In an earlier post, The Digital Economy and the IT Value Standoff, I reiterated my long-leld view that the business change that IT both shapes and enables must be owned by business leaders, and they must accept accountability, and be held accountable for creating and sustaining business value from that change. This cannot be abdicated to the IT function. Yet today, in all too many cases, we have a stand-off where the business doesn’t want to take ownership, and the IT function doesn’t know how, or doesn’t want to give up control.

The key question that arose from the Summit discussion was “Why can’t we get our business leadership engaged in this discussion?” Certainly not a new question – how to do so was essentially the underlying theme of The Information Paradox when it was first published back in 1998. The answer to the question, going back to the leadership pyramid, is that the IT organization has to achieve operational excellence before it can start to change the conversation from bottom-up delivery of technology to top-down value from business change.

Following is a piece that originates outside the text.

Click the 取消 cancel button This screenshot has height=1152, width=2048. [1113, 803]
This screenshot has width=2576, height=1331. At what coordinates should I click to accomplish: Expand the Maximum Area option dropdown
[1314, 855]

This requires a maturity level of around 2.5, where 5 is the highest maturity – most organizations are still not yet at this level, most being somewhere between 1 and 2.

So, what does this mean for the CIO? Much has been written about CIOs themselves having to transform to fulfil the 3 leadership roles of the pyramid – running the factory, partnering with the business for value, and strategic transformational leadership. There is no doubt that all these roles are required – but is it reasonable, or necessary to expect that they will be found in one individual. Certainly, there are CIOs who have stepped up to the plate, but many more that haven’t, and possibly cannot.  Professor Joe Peppard at the  European School of Technology and Management in Berlin has put many hundreds of participants through an IT leadership program. He describes in a recent article how, using Myers Briggs typing, he has found that 70% of CIOs fall into one particular type: ISTJs (Introversion, Sensing, Thinking, Judging). Further, along the dimension of where they get their energy, 85% have a preference for introversion. In terms of moving up the pyramid, the very things that may contribute to success in their technology role, can be what leads to downfall in a business leadership position. Even where an individual does have the ability to handle all 3 levels, the day-to-day operational demands all too often leave little time for the other 2 levels. Demands that, while they will definitely change with the advent of the cloud and “everything as a service”, will not go away.

The real issue here is not so much, as Michael Krigsman says, “the need for IT to deliver at multiple levels simultaneously”, but understanding the range of digital leadership capabilities and responsibilities required in the digital economy, and where they should reside. The answer is not as simple as renaming the CIO position, getting a new CIO, or appointing a few new CXOs. It requires recognizing that digitization cuts across organizational silos, and across all levels of organizations.. It will take digital literacy and collaboration across the C-suite to ensure that their organization has, as EY’s David Nichols said in a recent CIO Insight interview, “an integrated and holistic plan to really leverage digital”. It will also require recognizing that the digital economy both enables and requires a different view of leadership. As Sally Helgesen said in a recent post, “‘Leadership’ isn’t Just for Leaders Anymore”, leadership no longer, or should no longer equate with positional power and has, or should become broadly distributed.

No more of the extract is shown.